This morning I woke up to the best message ever in my inbox… a message from another woman, of a similar age to me, who has had anorexia for years, telling me,
“Today is the day… I am doing it!!”.
… Yes, after a turbulent few days of indecision she is taking the terrifying and yet empowering leap into the deep waters of recovery ACTION.
And my heart filled with happiness and pride and yet also sadness for this incredible lady…
Happiness and pride because I know this is the first giant step into what I can only envision will be a distressing but also exhilarating and ultimately rewarding process. Yet also sadness because I know she has painful days ahead but mostly because I know that she, like I did, has experienced years worth of this devastating illness and she is about to realise that over all those years, this tricky recovery process was never out of her reach, despite what the illness told her and despite what any professionals might have advised.
One of the cruelest things about an eating disorder is that recovery is always possible and yet because it is so hard and raises such intense emotions, we delay, we stall, we keep saying ‘tomorrow’, we let life events distract us, we eat an extra banana in the day and say we are ‘in recovery’ and we put off and put off taking real recovery action for months, years and ultimately, tragically for so many, decades.
For years and years, both in and out of treatment, I waited for recovery to feel ‘ok’.
I went through inpatient treatment cycles more than once, yet only ever got so far or ventured to ‘quasi’ recovery at best because I only accepted taking recovery action if it was not too distressing and at a level that I could still tolerate with some degree of comfort. I ‘did recovery’ over the years, both in and out of treatment, by making some changes, gaining some weight, yet also with the illness having a degree of control each and every time – because when the illness still had some degree of control over me, in the moment it still felt safer, less distressing and more tolerable.
But of course, like this, I never recovered. Sure, I gained weight, sure I ate a bit more and might have even changed a few other behaviours but you can do all those things and still stay mentally very screwed up, playing whack a mole games in recovery, staying half recovered and then ultimately because recovery never fully happened, relapse was not just a possibility but an inevitability.
Sadly, despite being under ‘eating disorder professionals’ for many years, the level of distress that I would need to tolerate to achieve full recovery was never really explained to me and it was never encouraged or supported. There is certainly a large degree of holding back in treatment services when a patient becomes ‘too emotional’ and a lot of ‘they won’t tolerate that’, that goes on. Yet, if we are not pushed and supported to face and tolerate the deeply distressing emotions, how do we ever recover?
Well, perhaps we don’t when under the treatment services available at this present time…. BUT we CAN under our own steam!!
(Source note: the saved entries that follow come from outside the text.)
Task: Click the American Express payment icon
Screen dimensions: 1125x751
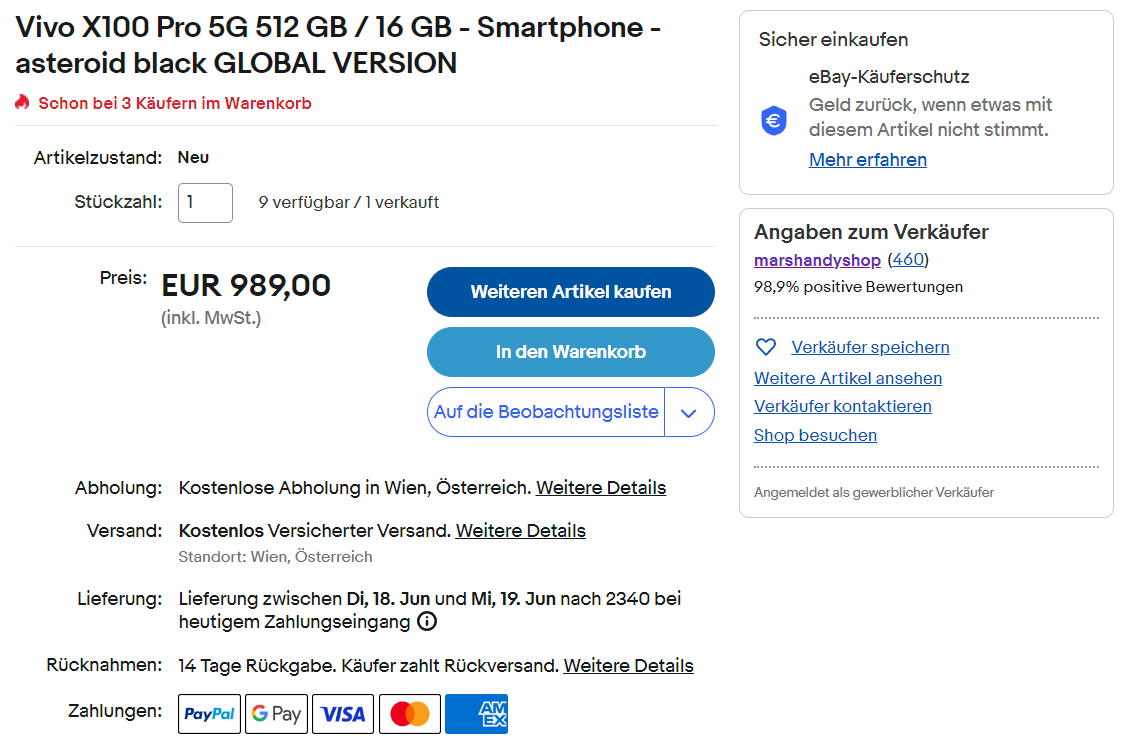Action: pos(476,714)
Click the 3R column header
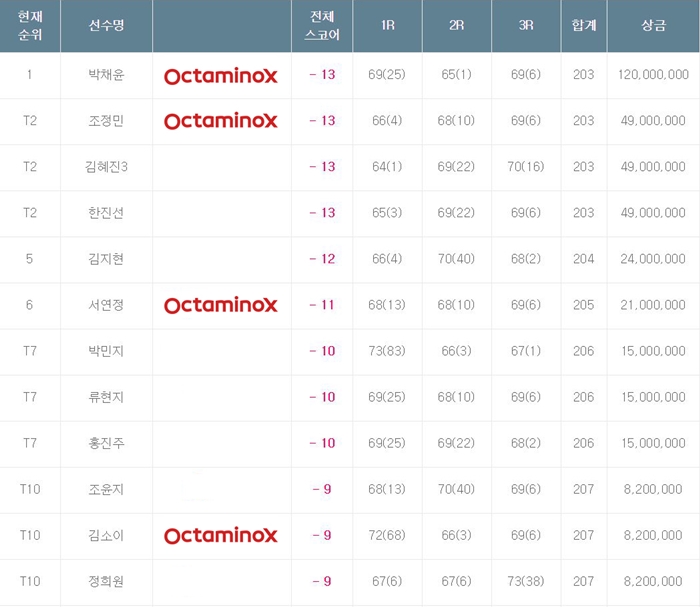700x607 pixels. coord(525,26)
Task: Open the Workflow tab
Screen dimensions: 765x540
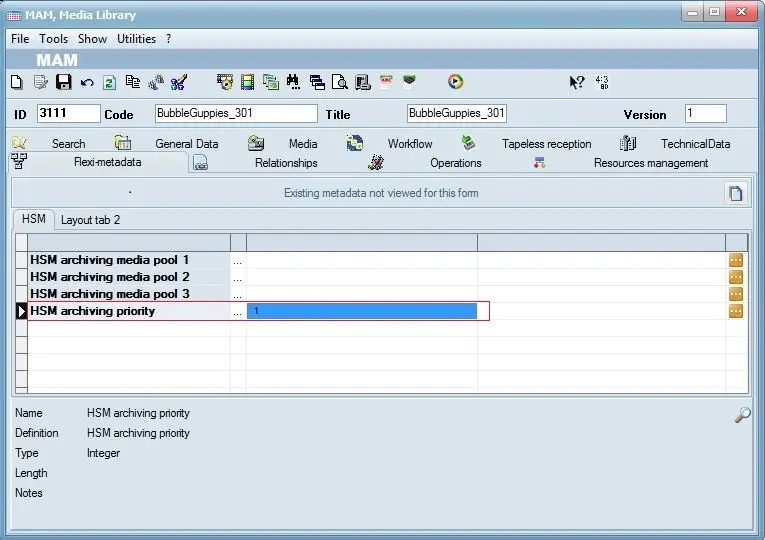Action: [410, 144]
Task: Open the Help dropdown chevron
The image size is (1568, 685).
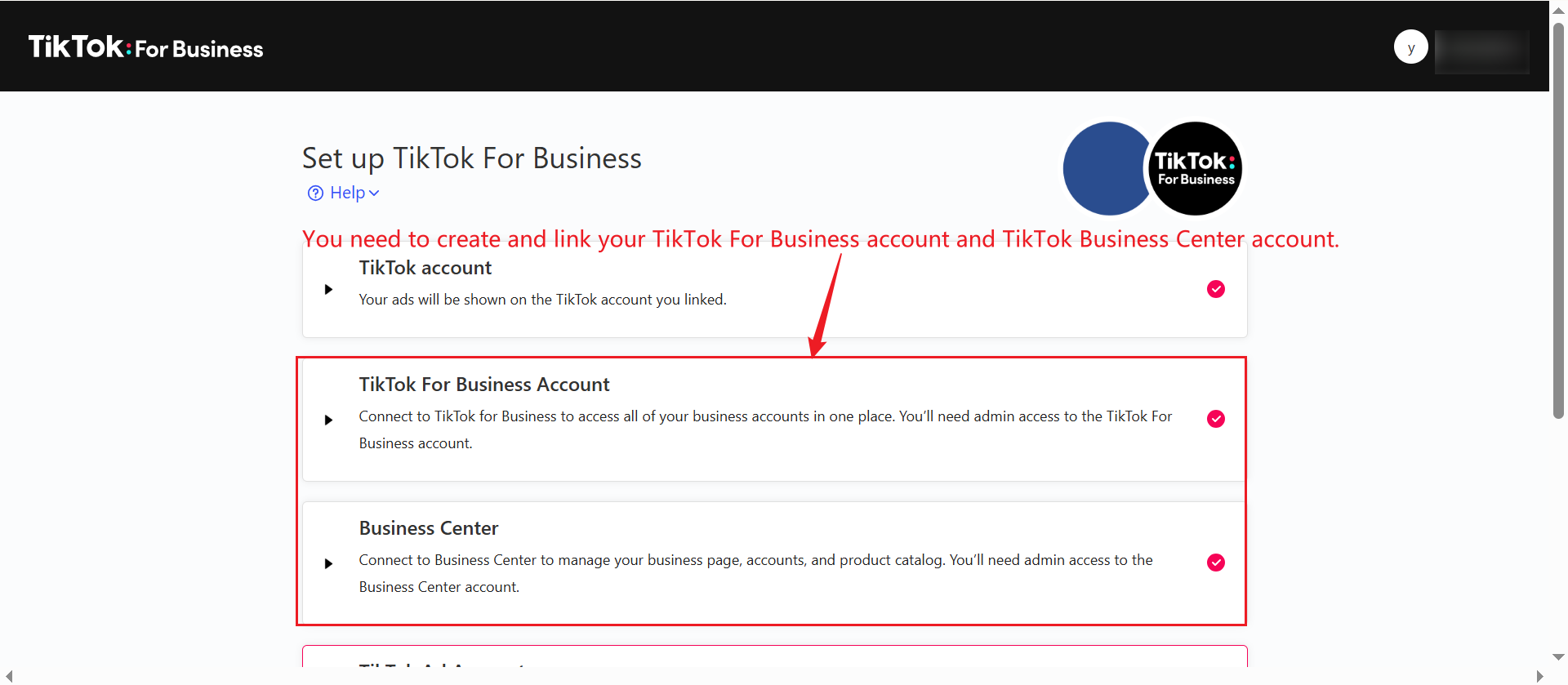Action: tap(374, 193)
Because it was only when I really accepted and made myself understand and tolerate the level of distress that recovery would take, that I ever made any significant progress in recovery.
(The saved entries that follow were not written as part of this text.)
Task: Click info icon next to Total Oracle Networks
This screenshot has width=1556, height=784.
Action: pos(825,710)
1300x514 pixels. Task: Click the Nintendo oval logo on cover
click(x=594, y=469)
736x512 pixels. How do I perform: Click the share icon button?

It was only last year, away from professional treatment and under my own guidance, following what I knew deep down in my heart I had to do, that I made the most progress I have ever made into recovery.
I had to accept, just as my courageous friend this morning has had to accept, that we CANNOT wait for recovery to feel ok if we want to actually recover.
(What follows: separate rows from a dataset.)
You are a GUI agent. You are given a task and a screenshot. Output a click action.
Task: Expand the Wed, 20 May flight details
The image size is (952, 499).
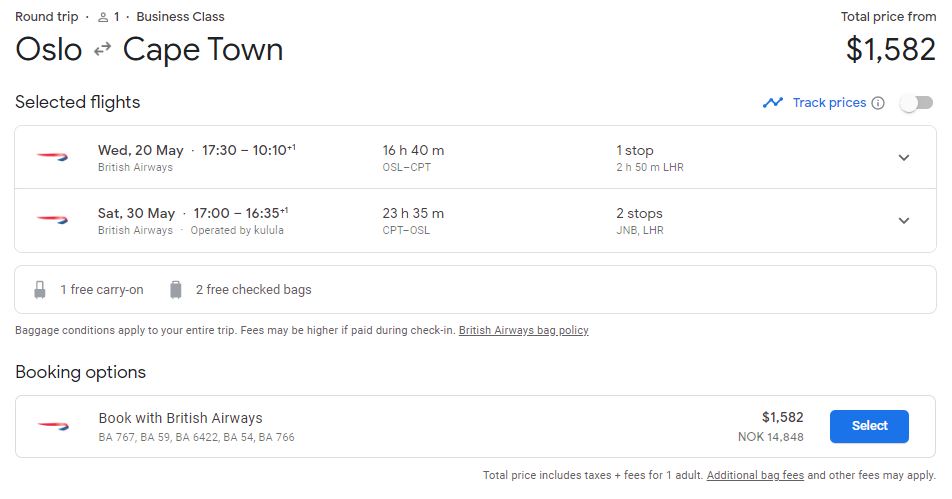(x=904, y=158)
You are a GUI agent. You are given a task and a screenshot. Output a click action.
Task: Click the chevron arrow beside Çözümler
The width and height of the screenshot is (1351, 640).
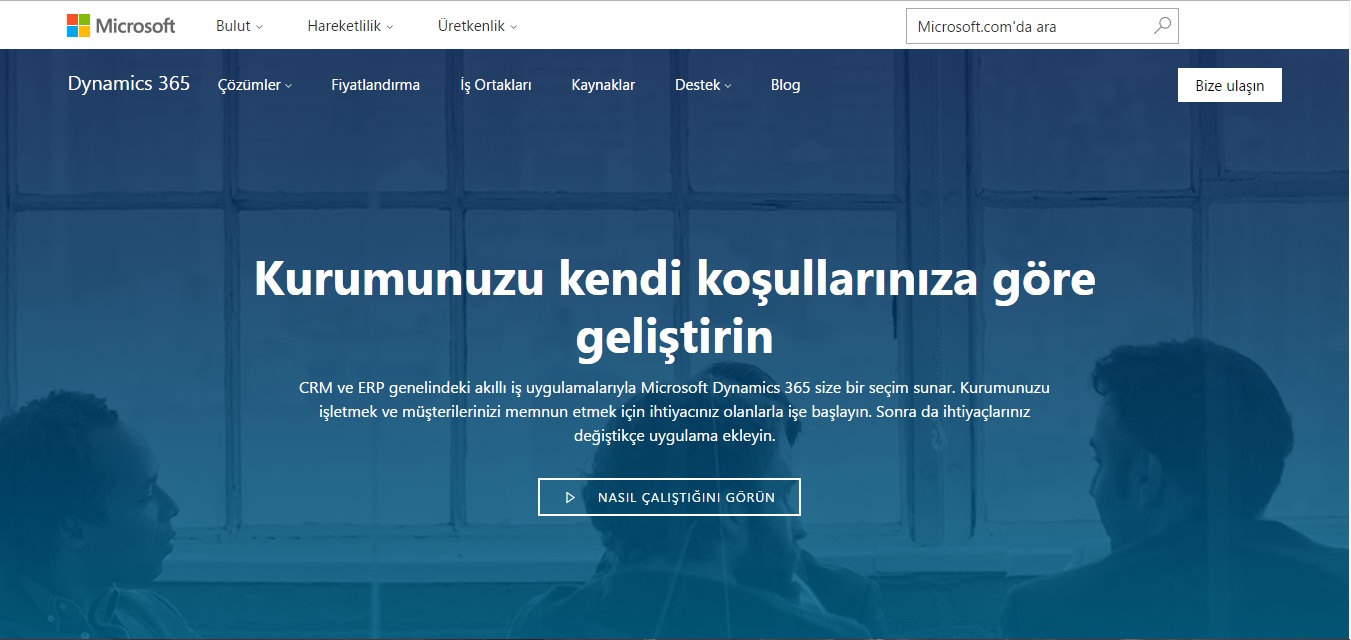click(289, 86)
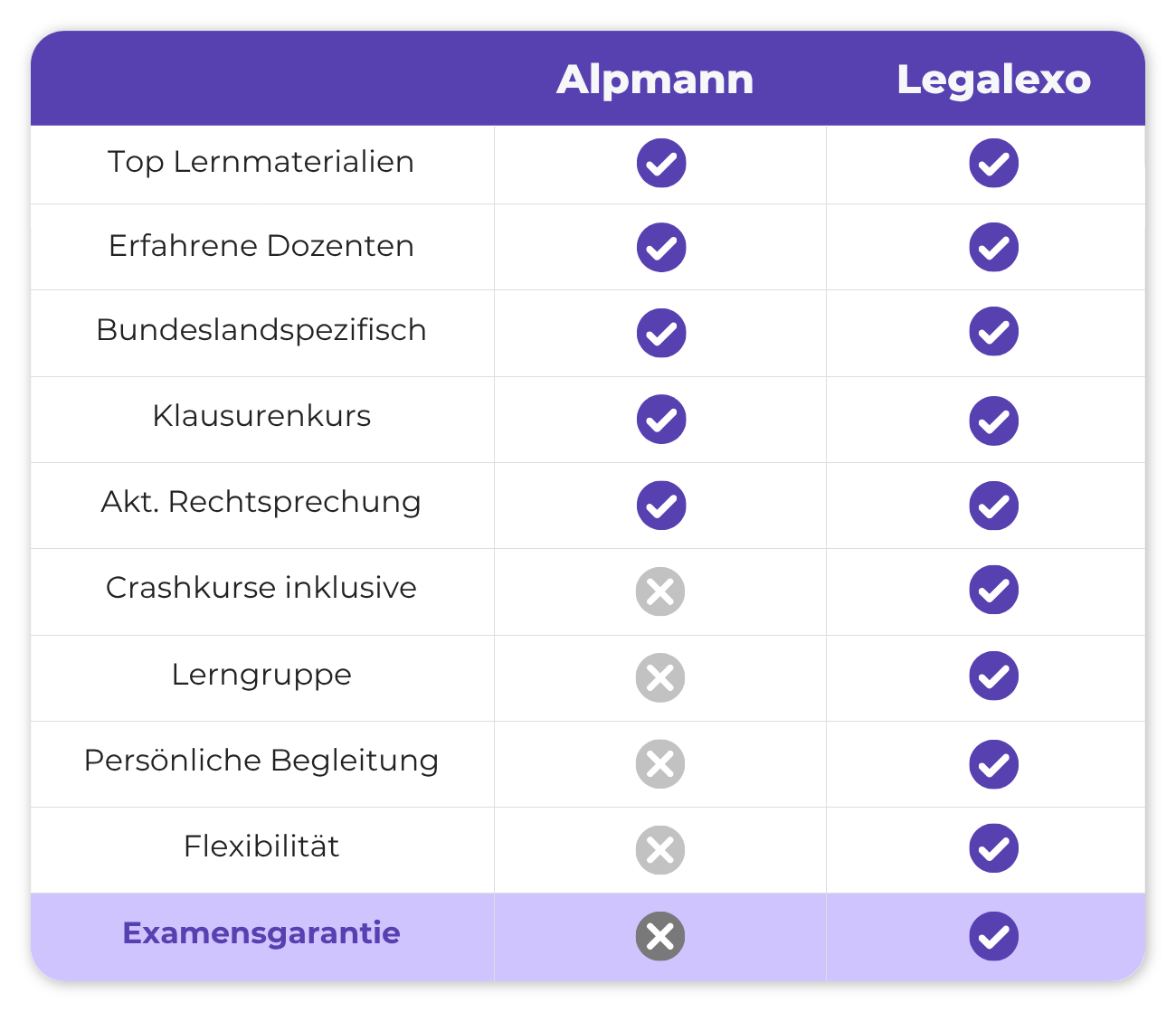Click Alpmann checkmark for Top Lernmaterialien
Screen dimensions: 1176x1012
pos(661,163)
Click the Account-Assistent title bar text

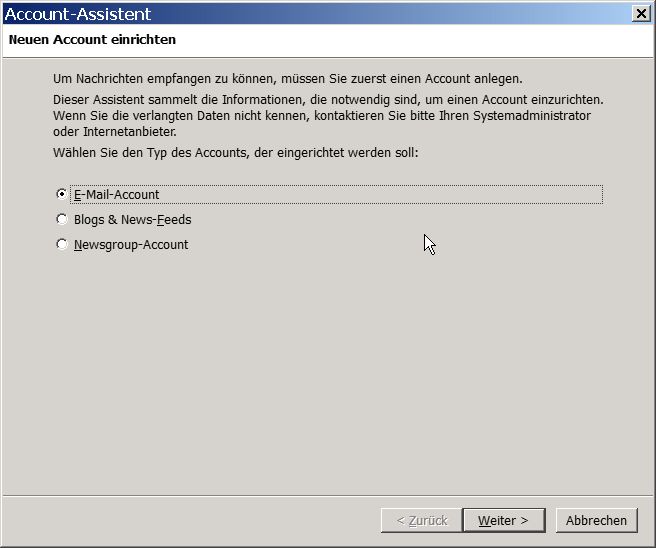(x=78, y=14)

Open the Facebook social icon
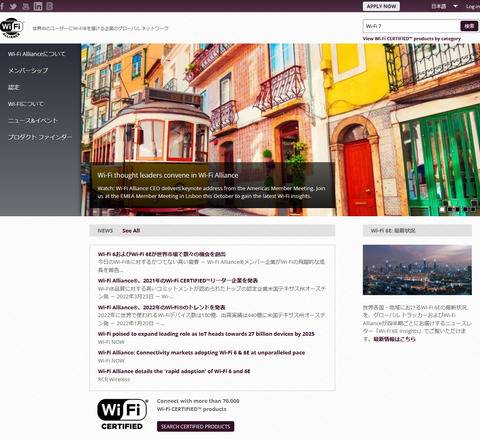pyautogui.click(x=2, y=6)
If the work of recovery feels ok – you are very likely not doing it right!
Waiting for recovery to feel ok, or only changing so much, so that it still feels tolerable and ‘safe’ won’t get us recovered. Yes, we might gain some weight, we might eat a bit more, rest a bit more but if it still feels safe, I bet the illness is still maintaining a strong grip!
Wait for recovery to feel ok and see you in another 5 years, still in the same position, still sick, still saying ‘tomorrow’ I will change. Except that it won’t be that you are in the same position – take it from me, each year with the illness is not only another precious year of life wasted but each year that the illness stays, our lives are depleted a little bit more, becoming narrower and narrower until very little is left in life but a devastating disease.
Those recovery days of diving into the deep recovery waters, which we have to do over and over and over again in the recovery process are some of the most intensely emotional and difficult days and weeks and months any human can go through.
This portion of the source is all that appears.